By this time the population of Ka-Bambarre,
seeing their chief in conversation with the white
stranger, had drawn round us under a palm-tree,
and mats were spread for us to seat ourselves.
“Did you know the old white man? Was he
your father?”
“He was not my father; but4 knew him well.”
“Eh, do you hear that?” he asked his people.
“He says he knew him. Was he not a good
man?”
“ Yes; very good.”
“ You say well. He was good to me, and he
saved me from the Arabs many a time. The
Arabs are hard men, and often he would step
between them and me when they were hard on
me. He was a good man, and my children were
fond of him. I hear he is dead?”
“ Yes, he is dead.”
“Where has he gone to?”
“ Above, my friend,” said I, pointing to the sky.

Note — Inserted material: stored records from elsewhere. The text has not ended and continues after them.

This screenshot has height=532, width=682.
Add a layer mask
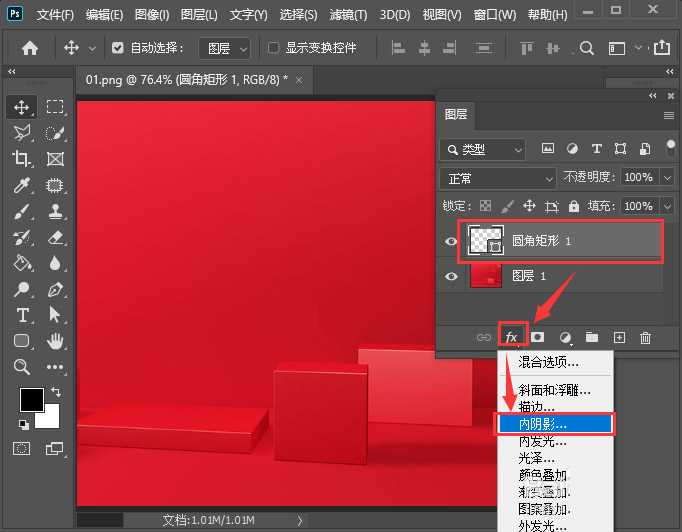[538, 337]
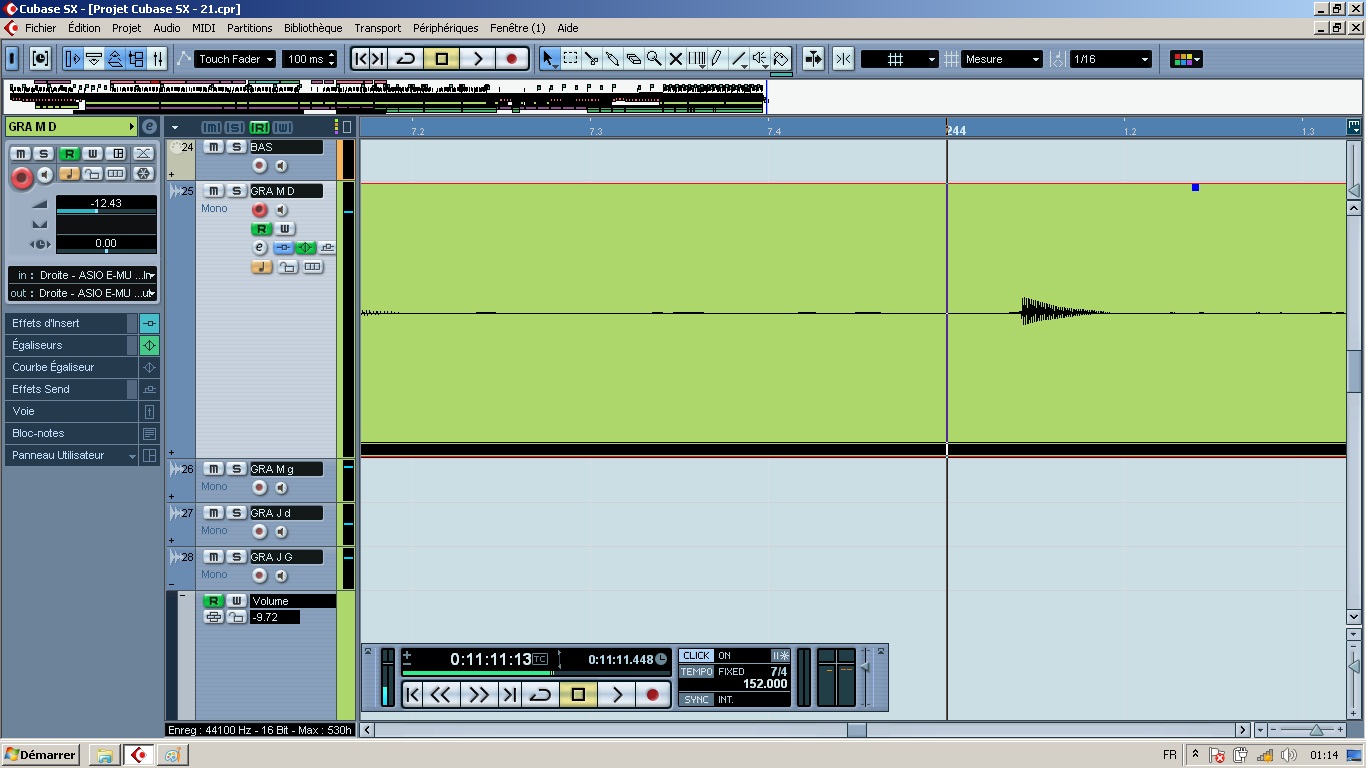Viewport: 1366px width, 768px height.
Task: Click the Démarrer start button
Action: click(x=41, y=755)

“Ah,” said he breathlessly, and looking up,
“ did he come from above?”
“ No, but good men like him go above when
they die.”
We had many conversations about him. The
sons showed me the house he had lived in for
a long time when prevented from further wander-
ing by the ulcers in his feet. In the village
his memory is cherished, and will be cherished
for ever.
It was strange what a sudden improvement
in the physiognomy of the native had occurred.

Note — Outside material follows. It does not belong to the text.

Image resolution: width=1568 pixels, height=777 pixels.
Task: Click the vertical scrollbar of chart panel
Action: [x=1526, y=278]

In the district of Uhombo we had seen a truly
debased negro type. Here we saw people of
the Ethiopic negro type, worthy to rank next
the more refined Waganda. Mwana Ngoy himself
was nothing very remarkable. Age had deprived
him of his good looks; but there were about
him some exceedingly pretty women, with winsome
ways about them that were quite charming.
Mwana Ngoy, I suppose, is onfe of the vainest
of vain men. I fancy I can see him now strutting
about his village with his sceptral staff, an amplitude
of grass cloth about him, which when
measured gives exactly twenty-four square yards,
drawn in double folds about his waist, all tags,
tassels, and fringes, and painted in various
colours, bronze and black and white and yellow,
and on his head a plumy head-dress.
What charms lurk in feathers! From the
grand British dowager down to Mwana Ngoy
of Ka-Bambarre, all admit the fascination of
feathers, whether plucked from ostriches or
barn-door fowl.
Mwana Ngoy’s plumes were the tribute of the
village chanticleers, and his vanity was so excited
at the rustle of his feathered crest that he
protruded his stomach to such a distance that
his head was many degrees fr.om the perpendicular.